The messy, confusing double legacy of that history has persisted to the present, most recently embodied in the death of Sandra Bland in a Waller County jail cell. Bland, a 28-year-old from Chicago, was on a road trip to start a new job at her alma mater, historically black Prairie View A&M University, when she was pulled over by a state trooper for failing to signal a turn. Somehow, that apparently routine stop escalated and ended with Bland with an arm injury, under arrest for assaulting an officer. She was found dead in her cell three days later, on July 13, of what police say was suicide by asphyxiation. Her family disputes that account, saying she had no inclination to suicide and was upbeat about her new job.

We’ll need more information to understand what happened to Bland. As Radley Balko notes, jailhouse suicide is disturbingly common. Regardless of the circumstances of Bland’s death, however, a routine stop for failing to use a blinker should not end in several days of imprisonment and death. That has brought a natural focus on Waller County and the figures involved.

After Walter Scott was shot and killed by a North Charleston, South Carolina, police officer, advocates noted that traffic stops are often a pretext for searching or questioning citizens of color.

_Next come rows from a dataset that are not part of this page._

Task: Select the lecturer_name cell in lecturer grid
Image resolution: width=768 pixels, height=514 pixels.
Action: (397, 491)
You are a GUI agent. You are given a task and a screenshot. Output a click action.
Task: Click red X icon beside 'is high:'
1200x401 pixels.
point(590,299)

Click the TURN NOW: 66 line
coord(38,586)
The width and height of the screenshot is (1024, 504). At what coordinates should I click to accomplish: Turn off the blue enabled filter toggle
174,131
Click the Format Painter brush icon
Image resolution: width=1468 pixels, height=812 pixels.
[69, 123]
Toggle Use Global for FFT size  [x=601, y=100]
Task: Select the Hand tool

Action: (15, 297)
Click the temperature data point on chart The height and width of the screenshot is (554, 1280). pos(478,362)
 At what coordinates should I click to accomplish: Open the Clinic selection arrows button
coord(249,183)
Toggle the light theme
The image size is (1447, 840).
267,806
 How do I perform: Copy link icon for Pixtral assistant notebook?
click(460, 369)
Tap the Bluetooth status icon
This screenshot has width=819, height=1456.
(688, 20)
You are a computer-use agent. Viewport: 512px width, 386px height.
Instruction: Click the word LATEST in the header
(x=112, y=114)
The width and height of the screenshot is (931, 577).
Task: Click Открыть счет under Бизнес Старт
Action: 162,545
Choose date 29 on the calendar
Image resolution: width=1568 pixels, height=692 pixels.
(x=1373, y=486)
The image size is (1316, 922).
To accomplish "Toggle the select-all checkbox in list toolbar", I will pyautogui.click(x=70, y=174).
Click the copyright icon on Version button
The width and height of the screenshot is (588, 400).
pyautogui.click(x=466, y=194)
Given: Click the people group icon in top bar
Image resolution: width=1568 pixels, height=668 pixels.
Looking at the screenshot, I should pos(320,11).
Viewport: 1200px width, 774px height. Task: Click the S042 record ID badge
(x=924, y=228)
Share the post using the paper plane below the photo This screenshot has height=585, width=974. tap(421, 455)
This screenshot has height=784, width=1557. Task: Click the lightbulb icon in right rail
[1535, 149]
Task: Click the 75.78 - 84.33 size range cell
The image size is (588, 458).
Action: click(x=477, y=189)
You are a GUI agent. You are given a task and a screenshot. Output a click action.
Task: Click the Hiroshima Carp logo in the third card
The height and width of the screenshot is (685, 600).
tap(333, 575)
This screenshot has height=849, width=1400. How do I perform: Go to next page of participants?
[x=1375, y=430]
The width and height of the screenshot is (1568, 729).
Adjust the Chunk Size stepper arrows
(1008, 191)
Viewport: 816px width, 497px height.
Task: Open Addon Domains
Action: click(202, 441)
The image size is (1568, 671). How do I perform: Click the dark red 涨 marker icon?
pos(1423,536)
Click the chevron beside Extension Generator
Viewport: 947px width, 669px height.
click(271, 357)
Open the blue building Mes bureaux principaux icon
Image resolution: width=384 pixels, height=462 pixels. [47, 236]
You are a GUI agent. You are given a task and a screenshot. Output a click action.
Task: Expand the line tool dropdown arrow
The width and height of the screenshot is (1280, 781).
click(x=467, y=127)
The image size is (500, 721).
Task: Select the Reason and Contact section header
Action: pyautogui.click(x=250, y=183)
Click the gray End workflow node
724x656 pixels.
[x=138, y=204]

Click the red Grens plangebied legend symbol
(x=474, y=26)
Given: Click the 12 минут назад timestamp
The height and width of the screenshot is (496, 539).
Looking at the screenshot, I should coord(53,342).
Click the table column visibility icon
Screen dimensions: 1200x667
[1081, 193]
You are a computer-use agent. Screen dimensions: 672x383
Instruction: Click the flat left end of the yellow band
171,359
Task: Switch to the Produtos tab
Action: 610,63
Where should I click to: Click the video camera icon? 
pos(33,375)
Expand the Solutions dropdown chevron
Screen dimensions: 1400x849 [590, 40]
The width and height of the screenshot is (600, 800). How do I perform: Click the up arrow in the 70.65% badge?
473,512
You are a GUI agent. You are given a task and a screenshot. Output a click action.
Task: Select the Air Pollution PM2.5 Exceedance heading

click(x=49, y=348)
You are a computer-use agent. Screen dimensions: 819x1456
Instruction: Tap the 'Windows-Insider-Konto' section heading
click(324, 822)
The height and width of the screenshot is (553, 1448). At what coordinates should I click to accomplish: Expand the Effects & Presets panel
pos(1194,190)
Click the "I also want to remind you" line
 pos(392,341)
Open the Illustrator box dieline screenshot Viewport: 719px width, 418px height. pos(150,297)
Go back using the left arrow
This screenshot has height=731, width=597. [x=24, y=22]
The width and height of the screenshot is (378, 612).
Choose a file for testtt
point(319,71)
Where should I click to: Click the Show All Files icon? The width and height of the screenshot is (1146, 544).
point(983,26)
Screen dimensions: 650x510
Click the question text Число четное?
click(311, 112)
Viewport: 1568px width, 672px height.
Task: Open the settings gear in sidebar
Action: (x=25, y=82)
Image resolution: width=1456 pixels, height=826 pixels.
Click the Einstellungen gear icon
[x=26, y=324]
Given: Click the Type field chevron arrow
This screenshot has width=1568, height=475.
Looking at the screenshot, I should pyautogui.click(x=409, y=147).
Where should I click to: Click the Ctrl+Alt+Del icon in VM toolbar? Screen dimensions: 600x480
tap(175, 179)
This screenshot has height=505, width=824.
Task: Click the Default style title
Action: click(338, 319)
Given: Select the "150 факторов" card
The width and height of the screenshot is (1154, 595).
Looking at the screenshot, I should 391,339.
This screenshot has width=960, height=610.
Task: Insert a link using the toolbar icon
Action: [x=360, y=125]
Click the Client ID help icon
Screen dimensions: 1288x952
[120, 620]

Scott, who was pulled over for having a taillight out, was wanted for failing to pay child support, and it’s speculated that led him to run away. He was shot in the back as he ran. In North Charleston, police made traffic stops involving African Americans far out of proportion to their percentage of the population. That isn’t the case in Waller County. Statewide, stops and citations for black people in Texas are actually lower than their share of the overall population, and the same holds true for stops by the Waller County sheriffand police in the towns of Hempstead and Prairie View.

But this might be one of the few areas where there isn’t evidence of racially disparate outcomes in Waller County, a place with a grim history of discrimination and tension—“racism from the cradle to the grave,” as DeWayne Charleston, a former county judge, put it to The Guardian.

The history is especially painful because Waller County was for a time a beacon of black progress. During Reconstruction, an office of the Freedmen’s Bureau opened in the county seat of Hempstead, and federal troops—including, for a time, some commanded by George Custer—occupied to keep the peace. Not coincidentally, the Ku Klux Klan also set up shop. Nonetheless, Hempstead became a locus of black political activity and hosted the Republican Party’s statewide convention in 1875. In 1876, the predecessor of Prairie View A&M was established, and in the 1880 Census, the county was majority black.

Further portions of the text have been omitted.